■ **WHAT IS REQUIRED**: Write out again only the lines that run from the start of the entries to the line containing "[(X) Twitter] (961, 172)", both included.

Dataset entries

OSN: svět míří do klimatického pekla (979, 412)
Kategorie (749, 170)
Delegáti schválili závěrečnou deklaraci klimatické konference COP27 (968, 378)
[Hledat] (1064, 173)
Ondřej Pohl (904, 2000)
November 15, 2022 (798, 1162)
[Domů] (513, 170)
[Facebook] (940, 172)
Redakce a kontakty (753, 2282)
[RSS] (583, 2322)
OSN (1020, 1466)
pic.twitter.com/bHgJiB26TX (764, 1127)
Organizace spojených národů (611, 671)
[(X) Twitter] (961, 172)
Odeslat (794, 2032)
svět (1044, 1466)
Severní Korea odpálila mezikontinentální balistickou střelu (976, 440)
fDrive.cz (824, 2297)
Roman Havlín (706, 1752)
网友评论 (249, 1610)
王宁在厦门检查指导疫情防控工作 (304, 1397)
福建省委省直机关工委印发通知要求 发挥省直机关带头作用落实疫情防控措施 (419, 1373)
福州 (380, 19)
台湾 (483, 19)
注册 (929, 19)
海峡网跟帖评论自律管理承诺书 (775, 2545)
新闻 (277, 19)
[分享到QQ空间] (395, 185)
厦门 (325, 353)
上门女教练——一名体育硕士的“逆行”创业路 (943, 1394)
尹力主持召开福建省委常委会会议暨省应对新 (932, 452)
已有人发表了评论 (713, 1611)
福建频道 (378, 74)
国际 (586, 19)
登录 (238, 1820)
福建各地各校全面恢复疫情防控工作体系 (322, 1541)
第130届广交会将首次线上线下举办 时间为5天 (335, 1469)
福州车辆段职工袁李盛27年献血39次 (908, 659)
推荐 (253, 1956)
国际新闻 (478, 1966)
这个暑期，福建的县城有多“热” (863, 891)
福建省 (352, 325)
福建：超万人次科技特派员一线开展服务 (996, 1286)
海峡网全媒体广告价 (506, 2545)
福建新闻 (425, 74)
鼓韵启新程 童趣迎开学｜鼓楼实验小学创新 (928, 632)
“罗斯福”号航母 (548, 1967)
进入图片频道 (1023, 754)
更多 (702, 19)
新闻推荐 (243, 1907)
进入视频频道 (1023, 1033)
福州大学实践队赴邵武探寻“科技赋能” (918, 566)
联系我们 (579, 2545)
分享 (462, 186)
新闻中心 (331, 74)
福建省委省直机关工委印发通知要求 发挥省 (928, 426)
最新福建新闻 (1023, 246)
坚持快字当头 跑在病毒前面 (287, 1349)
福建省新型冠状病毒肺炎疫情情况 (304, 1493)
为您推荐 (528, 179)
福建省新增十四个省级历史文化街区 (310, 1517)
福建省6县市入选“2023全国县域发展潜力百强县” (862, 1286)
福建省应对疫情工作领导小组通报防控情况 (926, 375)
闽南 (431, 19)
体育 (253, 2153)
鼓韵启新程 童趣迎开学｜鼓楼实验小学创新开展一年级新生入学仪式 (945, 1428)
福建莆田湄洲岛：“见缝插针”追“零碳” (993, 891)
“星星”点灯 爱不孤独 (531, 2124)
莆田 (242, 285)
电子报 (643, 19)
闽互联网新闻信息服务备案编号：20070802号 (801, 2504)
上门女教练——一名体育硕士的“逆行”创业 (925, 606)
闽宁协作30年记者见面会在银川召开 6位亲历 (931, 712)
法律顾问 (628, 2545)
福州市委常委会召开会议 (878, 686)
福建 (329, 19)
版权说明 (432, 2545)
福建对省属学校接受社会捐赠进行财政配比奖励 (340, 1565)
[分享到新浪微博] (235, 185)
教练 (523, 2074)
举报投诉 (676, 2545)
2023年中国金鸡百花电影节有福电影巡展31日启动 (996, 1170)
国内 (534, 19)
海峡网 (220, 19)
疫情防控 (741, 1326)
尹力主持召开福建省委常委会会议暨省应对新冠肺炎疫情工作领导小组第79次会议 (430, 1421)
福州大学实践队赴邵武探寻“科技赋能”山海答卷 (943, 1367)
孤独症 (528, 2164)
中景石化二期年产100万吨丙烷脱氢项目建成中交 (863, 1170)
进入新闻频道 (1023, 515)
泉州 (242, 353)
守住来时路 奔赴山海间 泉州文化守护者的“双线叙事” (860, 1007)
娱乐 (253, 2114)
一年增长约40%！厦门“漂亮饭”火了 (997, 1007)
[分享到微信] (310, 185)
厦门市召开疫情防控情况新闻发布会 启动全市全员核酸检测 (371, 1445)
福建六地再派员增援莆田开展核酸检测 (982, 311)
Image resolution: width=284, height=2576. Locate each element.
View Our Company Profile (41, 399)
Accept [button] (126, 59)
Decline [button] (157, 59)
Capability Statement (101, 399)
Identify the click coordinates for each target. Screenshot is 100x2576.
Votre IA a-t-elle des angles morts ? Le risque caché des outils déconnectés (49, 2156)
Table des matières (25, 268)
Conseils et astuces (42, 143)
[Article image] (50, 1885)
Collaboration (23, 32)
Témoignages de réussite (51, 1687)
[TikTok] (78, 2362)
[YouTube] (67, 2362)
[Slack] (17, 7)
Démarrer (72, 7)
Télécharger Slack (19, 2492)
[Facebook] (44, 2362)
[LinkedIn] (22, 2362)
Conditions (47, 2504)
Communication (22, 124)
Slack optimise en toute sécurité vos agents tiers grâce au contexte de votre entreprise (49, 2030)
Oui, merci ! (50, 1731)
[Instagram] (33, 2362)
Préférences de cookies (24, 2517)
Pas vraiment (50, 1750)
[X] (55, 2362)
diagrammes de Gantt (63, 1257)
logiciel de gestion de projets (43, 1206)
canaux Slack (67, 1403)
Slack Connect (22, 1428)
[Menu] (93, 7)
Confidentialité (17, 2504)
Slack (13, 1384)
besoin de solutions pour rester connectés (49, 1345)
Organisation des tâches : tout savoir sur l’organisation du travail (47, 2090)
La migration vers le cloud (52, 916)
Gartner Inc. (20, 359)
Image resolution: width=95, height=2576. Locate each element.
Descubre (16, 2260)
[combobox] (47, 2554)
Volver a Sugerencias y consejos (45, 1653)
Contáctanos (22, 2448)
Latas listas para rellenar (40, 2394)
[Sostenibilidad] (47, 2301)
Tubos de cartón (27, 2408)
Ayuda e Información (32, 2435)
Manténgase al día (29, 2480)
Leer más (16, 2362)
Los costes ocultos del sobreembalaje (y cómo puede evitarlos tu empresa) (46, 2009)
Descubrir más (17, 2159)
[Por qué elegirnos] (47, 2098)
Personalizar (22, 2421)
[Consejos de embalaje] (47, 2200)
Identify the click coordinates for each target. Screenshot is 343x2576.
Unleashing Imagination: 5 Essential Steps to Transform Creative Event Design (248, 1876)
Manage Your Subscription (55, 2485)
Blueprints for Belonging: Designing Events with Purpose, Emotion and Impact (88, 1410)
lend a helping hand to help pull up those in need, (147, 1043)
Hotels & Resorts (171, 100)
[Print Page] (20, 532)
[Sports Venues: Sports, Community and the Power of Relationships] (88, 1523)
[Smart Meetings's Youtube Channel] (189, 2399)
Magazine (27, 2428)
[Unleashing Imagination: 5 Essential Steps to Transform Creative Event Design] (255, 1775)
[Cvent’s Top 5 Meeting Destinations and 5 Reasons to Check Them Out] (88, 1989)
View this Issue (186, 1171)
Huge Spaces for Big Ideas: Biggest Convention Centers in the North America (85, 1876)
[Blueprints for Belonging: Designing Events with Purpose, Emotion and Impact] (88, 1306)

■ **SOLUTION FOR THIS EXERCISE**:
OSN: svět míří do klimatického pekla (979, 412)
Kategorie (749, 170)
Delegáti schválili závěrečnou deklaraci klimatické konference COP27 (968, 378)
[Hledat] (1064, 173)
Ondřej Pohl (904, 2000)
November 15, 2022 (798, 1162)
[Domů] (513, 170)
[Facebook] (940, 172)
Redakce a kontakty (753, 2282)
[RSS] (583, 2322)
OSN (1020, 1466)
pic.twitter.com/bHgJiB26TX (764, 1127)
Organizace spojených národů (611, 671)
[(X) Twitter] (961, 172)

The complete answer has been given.